For tasks that involve generating natural language, a common practice is to train the model in teacher forcing mode. This means that during training, the model is always asked to predict the next word given the previous ground truth words as its input. However, at test time the model is expected to generate the next word based on its previously generated words. As a result, the mistakes the model has made along the way can quickly accumulate as it has never been exposed to its own errors during training. This phenomenon is known as exposure basis.
These models are predominantly trained via Maximum Likelihood Estimation (MLE), which may not correspond to perceived quality of the generated text. Maximizing the likelihood is equivalent to minimizing the Kullback-Leibler (KL) divergence between the real data distribution P and the estimated model distribution G. However, the KL divergence is asymmetric and has well known limitations when used for training. Thus, this paper proposes to optimize the Jensen-Shannon divergence (JSD) between P and G instead.
The JSD requires an intermediate distribution which is a mixture between the true distribution P and the model distribution Q. In this paper, the authors suggest the use of a mediator which approximates this intermediate distribution. The generative model is then trained to minimize the estimated JSD provided by the mediator. This results in an iterative algorithm that alternates between updating the mediator and the generative model. It can also be viewed as a cooperative objective between the mediator and the generator to maximize the expected log likelihood for both P and G, which gives rise to the paper’s name Cooperative Training (CoT).

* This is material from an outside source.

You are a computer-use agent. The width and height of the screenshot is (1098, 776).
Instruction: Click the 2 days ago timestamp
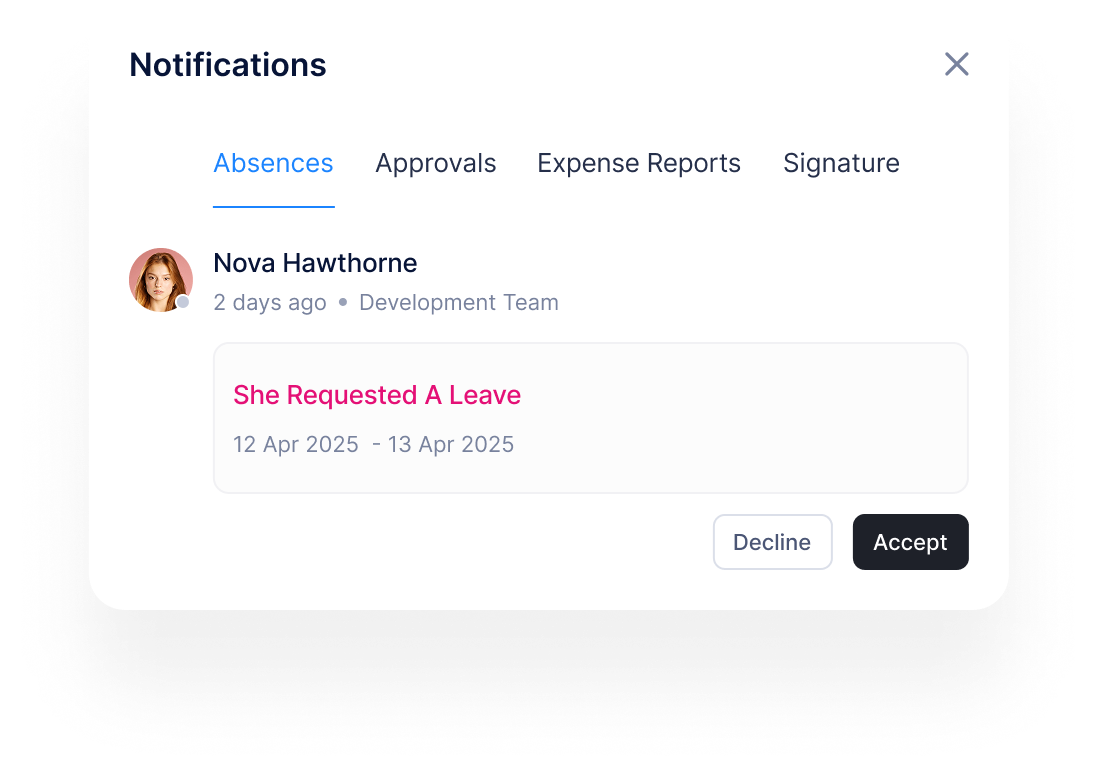[270, 302]
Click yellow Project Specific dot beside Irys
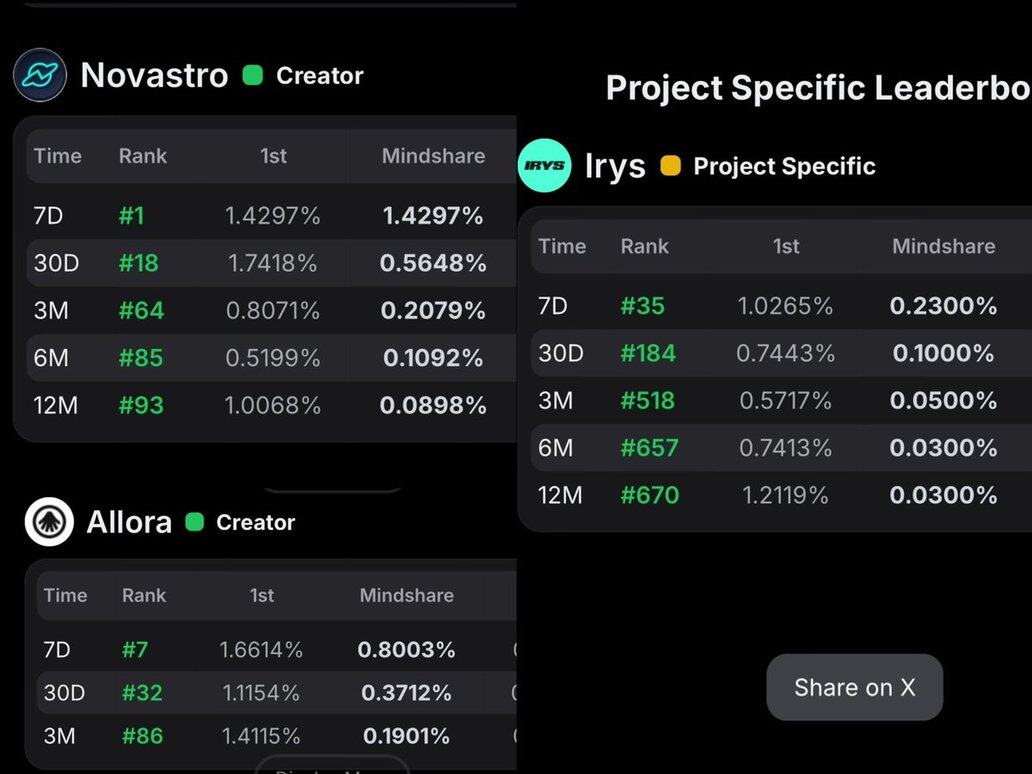Screen dimensions: 1032x774 pyautogui.click(x=670, y=166)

Although experiments in the paper are mostly language related, it is worth mentioning that such a strategy can, in principle, be applied to many other types of data. One caveat, however, is that applying CoT requires a factorized version of the density function, which is trivial for natural language since it can be represented using an RNN language model. For instance for images, one could opt to use a model like PixelRNN. However it may be prohibitively slow.